How BJP's Online Campaign Proved Vital for Success


NEW DELHI: With the BJP registering a thumping victory in the general election, significant credit goes to the party's online campaign to tap the general psyche by connecting with millions of youngsters.

Vikas Pandey, a 30-year-old software architect, headed the social media campaigns like "I Support Namo" on Facebook and Twitter, as a volunteer for the Rashtriya Swayamsevak Sangh, the Bharatiya Janata Party and the then prime ministerial candidate Narendra Modi.

He said the credit for such success should be shared by countless volunteers, mainly students and retired people.

Son of Gorakhpur mayor and BJP leader Dr. Satya Pandey, he said he involved himself with the political campaigning after meeting Modi in 2010. During this first meeting Modi asked him to make better use of the social media for the party's political success. Since then he started devoting his professional expertise as a 'swayamsewak' (RSS volunteer), without any fees for person or his fellow volunteers' services.

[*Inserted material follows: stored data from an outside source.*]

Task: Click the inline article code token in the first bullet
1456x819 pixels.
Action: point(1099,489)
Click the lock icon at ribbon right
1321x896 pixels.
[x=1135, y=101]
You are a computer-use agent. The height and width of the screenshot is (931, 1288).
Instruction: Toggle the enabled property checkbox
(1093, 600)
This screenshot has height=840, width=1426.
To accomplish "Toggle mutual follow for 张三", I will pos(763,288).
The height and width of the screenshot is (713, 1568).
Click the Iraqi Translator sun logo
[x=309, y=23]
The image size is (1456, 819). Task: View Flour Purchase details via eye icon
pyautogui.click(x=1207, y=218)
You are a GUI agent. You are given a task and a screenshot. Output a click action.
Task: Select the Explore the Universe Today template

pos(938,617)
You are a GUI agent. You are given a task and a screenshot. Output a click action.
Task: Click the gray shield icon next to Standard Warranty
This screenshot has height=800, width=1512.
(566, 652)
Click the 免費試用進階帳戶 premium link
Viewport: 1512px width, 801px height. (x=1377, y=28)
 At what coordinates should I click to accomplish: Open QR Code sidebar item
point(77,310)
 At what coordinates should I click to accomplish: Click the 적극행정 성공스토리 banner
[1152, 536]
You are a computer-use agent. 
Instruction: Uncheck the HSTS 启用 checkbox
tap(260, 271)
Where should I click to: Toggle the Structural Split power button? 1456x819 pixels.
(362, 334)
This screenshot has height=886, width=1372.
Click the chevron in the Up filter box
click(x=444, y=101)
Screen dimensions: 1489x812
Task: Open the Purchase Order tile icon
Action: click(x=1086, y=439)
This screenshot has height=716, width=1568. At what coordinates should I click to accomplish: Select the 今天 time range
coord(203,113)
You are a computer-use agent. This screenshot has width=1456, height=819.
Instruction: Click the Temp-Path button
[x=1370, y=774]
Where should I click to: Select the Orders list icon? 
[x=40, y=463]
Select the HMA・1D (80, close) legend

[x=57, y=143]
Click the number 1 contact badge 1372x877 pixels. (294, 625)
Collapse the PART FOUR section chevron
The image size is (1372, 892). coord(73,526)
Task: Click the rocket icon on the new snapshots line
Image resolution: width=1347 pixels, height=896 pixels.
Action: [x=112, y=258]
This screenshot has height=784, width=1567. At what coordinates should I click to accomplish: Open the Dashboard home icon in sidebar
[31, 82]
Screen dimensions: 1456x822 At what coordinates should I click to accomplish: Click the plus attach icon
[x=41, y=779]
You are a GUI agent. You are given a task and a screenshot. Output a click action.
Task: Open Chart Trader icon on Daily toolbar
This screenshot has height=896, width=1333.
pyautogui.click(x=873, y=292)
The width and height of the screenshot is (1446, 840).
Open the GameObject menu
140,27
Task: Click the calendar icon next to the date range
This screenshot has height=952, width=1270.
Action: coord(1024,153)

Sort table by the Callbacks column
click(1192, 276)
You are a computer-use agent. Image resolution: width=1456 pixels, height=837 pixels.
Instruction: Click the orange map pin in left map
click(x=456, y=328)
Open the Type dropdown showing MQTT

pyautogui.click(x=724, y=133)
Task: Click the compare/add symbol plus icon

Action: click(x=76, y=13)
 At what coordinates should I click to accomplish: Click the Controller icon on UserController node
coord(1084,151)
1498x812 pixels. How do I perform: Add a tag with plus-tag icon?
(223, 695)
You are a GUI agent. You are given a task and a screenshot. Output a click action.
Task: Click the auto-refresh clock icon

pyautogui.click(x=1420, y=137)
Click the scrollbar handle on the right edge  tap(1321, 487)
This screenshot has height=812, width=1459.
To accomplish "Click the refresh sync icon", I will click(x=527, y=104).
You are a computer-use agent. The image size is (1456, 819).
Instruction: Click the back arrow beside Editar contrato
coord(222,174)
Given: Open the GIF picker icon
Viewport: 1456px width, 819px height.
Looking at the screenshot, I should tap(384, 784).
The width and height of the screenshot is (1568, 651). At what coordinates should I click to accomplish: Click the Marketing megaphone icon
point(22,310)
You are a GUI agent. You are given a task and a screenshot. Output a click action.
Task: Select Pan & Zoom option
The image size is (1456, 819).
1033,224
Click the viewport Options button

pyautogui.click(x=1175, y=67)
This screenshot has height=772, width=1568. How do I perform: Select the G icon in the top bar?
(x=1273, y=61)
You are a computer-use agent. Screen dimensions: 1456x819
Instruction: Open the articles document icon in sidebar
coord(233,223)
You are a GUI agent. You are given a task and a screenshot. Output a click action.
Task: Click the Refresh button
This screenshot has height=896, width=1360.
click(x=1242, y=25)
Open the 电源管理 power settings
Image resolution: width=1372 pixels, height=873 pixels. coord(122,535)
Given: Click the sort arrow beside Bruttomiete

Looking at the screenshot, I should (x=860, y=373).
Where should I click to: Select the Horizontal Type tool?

Pandey said the social media played a vital role in the current election in not only getting the BJP's desired message across but also influencing the public imagination at large to vote.

"Though Facebook was our main focus, we also got many volunteers from Twitter and Google+," Pandey told IANS.

Asked whose baby the online campaign was, Pandey said he felt inspired by the Aam Aadmi Party's success in the 2013 Delhi assembly elections to turn the tables by getting non- partisan, self-motivated volunteers from the social media.